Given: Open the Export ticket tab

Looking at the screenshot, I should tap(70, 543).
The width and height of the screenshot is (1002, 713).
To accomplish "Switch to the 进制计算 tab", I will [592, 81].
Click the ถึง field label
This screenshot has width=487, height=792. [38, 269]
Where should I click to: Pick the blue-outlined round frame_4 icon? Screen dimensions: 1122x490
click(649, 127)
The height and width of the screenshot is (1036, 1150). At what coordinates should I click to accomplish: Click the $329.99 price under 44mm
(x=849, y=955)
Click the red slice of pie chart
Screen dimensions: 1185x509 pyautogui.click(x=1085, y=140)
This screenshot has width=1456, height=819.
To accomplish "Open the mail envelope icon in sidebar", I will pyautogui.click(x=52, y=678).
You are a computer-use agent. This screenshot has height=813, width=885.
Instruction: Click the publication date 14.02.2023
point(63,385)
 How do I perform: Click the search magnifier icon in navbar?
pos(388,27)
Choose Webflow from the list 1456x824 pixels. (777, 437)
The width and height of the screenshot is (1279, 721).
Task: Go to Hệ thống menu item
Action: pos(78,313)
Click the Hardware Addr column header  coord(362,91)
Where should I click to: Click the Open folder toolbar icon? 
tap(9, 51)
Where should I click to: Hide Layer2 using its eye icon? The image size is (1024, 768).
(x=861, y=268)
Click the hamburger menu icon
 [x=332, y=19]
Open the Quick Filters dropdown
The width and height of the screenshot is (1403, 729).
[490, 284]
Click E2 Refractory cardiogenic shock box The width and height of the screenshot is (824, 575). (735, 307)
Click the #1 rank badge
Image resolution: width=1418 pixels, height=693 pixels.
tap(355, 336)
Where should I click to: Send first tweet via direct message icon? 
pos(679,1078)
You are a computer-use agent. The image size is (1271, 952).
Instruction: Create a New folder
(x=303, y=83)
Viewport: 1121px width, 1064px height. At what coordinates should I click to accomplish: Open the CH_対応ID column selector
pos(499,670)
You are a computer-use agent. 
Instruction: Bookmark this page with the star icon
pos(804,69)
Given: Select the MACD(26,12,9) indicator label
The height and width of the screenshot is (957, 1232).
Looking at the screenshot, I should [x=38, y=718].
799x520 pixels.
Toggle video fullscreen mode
________________________________________
| STATED EXERCISE |
Copy out the items above word for word, from the very beginning down through the line containing "This screenshot has width=487, height=792.".

| COMPLETE OUTPUT |
Given: Open the Export ticket tab

Looking at the screenshot, I should tap(70, 543).
The width and height of the screenshot is (1002, 713).
To accomplish "Switch to the 进制计算 tab", I will [592, 81].
Click the ถึง field label
This screenshot has width=487, height=792. [38, 269]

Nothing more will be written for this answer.